Work instruction: Copy the Veronica Mars text between "The CTV Television" and "July 15, 2005.", inclusive, changing "erratic" to "irregular".

The CTV Television Network began airing Veronica Mars in Canada as a mid-season replacement on May 30, 2005. Living began showing the series in the United Kingdom in October 2005, averaging 50,000 viewers per episode for its first season. Veronica Mars premiered in Australia by Network Ten on November 28, 2005, where the series saw erratic airings. TV2 began showing the series in New Zealand on July 15, 2005.

The first season of Veronica Mars was released in the US under the title Veronica Mars: The Complete First Season as a widescreen six-disc Region 1 DVD box set on October 11, 2005. In addition to all the episodes that had been aired, DVD extras included an extended "Pilot" episode, over 20 minutes of unaired scenes and an unaired opening sequence. The same set was released on May 16, 2008, in Region 2, and on June 4, 2008 in Region 4. Ben Fritz of Variety criticized the DVD for a lack of special features, but noted that the producers were forced to release the set early to attract more viewers. Fritz believed that Warner Bros. owed fans a better DVD set "chock full of commentaries, interviews and deleted scenes in context". Likewise, Anita Srikamswaren of the Pittsburgh Post-Gazette was surprised by the minimal number of extras. Srikamswaren pointed out that despite the early release, it was still two weeks after the second-season premiere.

Provided material:
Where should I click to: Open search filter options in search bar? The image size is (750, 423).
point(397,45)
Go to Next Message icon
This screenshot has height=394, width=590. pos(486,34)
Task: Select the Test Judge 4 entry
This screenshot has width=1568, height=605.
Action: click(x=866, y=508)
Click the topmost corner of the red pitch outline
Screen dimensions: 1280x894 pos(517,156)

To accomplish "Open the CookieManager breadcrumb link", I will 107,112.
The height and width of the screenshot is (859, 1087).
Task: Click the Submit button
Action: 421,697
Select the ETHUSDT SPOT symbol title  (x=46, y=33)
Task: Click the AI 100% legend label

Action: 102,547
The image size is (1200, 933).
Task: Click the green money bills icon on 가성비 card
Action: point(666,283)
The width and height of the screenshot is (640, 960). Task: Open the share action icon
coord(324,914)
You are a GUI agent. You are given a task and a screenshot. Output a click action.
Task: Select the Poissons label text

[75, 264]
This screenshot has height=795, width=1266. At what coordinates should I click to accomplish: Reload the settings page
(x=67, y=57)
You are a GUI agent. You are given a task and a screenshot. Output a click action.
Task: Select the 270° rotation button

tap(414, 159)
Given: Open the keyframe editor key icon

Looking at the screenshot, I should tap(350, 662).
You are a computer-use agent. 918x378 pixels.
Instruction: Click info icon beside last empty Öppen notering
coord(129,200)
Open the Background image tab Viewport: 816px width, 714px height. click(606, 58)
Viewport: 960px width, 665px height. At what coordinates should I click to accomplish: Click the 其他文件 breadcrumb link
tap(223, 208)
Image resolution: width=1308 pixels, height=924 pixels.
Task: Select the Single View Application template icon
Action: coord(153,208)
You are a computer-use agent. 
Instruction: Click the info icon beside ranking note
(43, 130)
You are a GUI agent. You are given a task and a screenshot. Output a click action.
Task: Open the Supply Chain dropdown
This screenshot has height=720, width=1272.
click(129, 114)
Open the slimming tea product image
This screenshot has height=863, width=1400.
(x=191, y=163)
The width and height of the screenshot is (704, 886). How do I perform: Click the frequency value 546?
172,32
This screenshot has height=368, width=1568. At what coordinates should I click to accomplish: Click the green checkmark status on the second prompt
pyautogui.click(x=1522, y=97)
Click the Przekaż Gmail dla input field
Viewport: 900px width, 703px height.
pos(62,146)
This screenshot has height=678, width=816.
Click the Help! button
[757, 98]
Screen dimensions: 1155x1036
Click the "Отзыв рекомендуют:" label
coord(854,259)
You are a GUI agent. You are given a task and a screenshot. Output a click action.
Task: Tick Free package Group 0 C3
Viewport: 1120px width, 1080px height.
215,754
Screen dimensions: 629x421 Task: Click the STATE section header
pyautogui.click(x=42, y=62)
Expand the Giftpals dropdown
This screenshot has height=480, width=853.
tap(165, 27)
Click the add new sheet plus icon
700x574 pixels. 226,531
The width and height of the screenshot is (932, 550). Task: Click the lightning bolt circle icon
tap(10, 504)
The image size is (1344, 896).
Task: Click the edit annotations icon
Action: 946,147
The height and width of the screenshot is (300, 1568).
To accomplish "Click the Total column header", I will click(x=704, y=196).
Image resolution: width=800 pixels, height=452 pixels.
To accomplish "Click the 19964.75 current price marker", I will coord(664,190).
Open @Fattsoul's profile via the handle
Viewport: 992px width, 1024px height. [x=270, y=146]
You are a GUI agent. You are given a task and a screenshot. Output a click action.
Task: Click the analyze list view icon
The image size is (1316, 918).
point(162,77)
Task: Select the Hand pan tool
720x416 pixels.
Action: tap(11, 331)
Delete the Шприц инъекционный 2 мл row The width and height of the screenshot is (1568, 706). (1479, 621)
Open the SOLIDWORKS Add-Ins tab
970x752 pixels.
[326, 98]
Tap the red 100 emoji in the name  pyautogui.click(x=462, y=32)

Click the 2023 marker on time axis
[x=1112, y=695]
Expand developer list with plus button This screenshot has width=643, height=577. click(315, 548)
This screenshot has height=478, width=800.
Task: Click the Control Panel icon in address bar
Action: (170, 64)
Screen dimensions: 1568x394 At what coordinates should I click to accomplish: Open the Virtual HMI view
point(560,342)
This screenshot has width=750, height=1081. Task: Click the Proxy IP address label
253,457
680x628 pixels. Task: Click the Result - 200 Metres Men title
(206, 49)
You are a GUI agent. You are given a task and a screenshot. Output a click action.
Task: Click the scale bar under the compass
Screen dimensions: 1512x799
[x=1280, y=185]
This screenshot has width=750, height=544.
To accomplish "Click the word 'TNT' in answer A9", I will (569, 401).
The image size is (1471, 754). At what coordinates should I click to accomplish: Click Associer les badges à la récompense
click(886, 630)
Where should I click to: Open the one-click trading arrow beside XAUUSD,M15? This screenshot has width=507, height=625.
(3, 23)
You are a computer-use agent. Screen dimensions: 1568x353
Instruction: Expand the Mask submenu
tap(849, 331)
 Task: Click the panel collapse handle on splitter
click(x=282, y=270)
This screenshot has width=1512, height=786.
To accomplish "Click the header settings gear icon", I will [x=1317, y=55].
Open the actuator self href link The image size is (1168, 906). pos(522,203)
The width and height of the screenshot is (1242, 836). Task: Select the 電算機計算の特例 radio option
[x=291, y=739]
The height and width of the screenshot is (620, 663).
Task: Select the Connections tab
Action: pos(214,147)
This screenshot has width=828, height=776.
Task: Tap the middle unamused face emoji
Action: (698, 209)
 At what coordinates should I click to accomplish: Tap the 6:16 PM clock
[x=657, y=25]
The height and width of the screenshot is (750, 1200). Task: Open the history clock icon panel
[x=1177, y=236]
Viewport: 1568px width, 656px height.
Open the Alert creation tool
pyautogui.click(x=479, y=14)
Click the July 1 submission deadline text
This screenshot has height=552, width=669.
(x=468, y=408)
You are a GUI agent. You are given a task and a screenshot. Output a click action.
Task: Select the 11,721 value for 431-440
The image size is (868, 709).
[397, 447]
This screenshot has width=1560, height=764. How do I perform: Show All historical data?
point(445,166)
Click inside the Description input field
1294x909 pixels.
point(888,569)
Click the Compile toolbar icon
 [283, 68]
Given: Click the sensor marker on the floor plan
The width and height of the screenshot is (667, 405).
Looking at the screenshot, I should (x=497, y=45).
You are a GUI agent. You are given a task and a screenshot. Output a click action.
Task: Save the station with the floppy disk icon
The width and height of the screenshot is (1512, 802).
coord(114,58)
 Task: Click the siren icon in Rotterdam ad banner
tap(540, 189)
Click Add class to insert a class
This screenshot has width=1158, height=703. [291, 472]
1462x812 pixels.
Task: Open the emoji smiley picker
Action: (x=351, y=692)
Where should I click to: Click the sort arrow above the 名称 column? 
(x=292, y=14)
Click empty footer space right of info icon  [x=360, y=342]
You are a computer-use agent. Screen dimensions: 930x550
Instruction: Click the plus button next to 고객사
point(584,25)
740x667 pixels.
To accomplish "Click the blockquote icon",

Answer for this exercise:
The CTV Television Network began airing Veronica Mars in Canada as a mid-season replacement on May 30, 2005. Living began showing the series in the United Kingdom in October 2005, averaging 50,000 viewers per episode for its first season. Veronica Mars premiered in Australia by Network Ten on November 28, 2005, where the series saw irregular airings. TV2 began showing the series in New Zealand on July 15, 2005.